* Page *
* start *
[LINK] Killing the Web?

Rick Welykochy rick@praxis.com.au
Sat, 07 Oct 2000 07:25:07 +1100


Tony Barry submitted:
 
> <http://www.zdnet.com.au/zdnn/stories/news/0,4586,2636521,00.html>
> Killing the Web?
> Things keep change with the Internet and the Web. The elegant
> simplicity of plain HTML is being shoved aside in favor of the
> increasingly complex XML scene.

Another example of reportage from someone unfamiliar with the
standards involved and how they are being applied.

"XML is, in many ways, a vague standard insofar as definitions of
 XML elements are concerned"

Precisely the opposite is true. XML is well-defined. HTML is not.
XHTML is a 3-tiered progressively introduced proposal to clean
up HTML. There are certainly no death knells being sounded for
HTML.

The main thrust of the article is wrong. XML is not poised to replace
HTML. XHTML is the usurpent. XML goes way, way beyond text markup
and page presentation. And yes, the complexities of style sheets,
XSLT and Xpath are partners to XML which will enable far more sophisticated
and content-rich applications. But none of the complexity mentioned
in the article are required for a proper implementation of XHTML.
* end *
* Objective *
Copy out, word for word, the stretch from "Another example of" through "HTML is not." in the post about XML and HTML.

* Collected data *
* start *
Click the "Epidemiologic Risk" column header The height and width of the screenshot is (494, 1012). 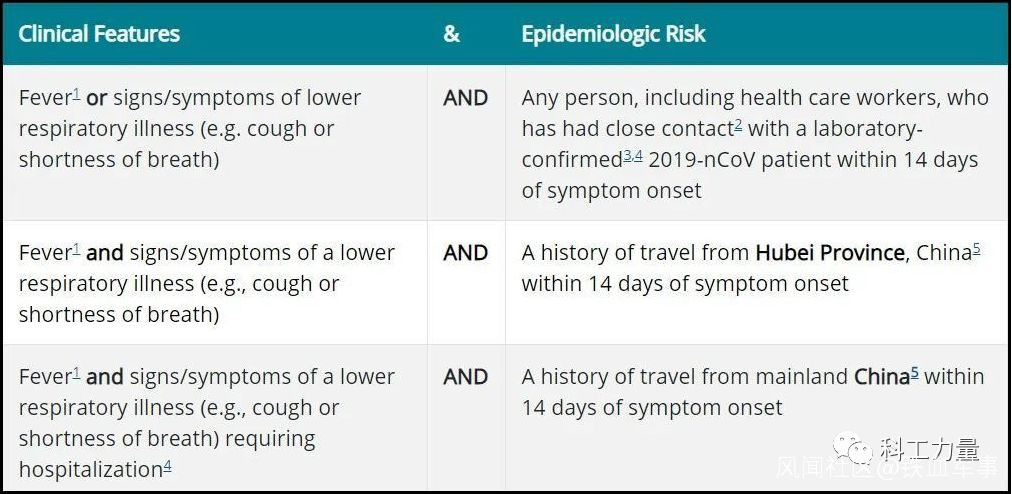613,34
* end *
* Exercise response *
Another example of reportage from someone unfamiliar with the
standards involved and how they are being applied.

"XML is, in many ways, a vague standard insofar as definitions of
 XML elements are concerned"

Precisely the opposite is true. XML is well-defined. HTML is not.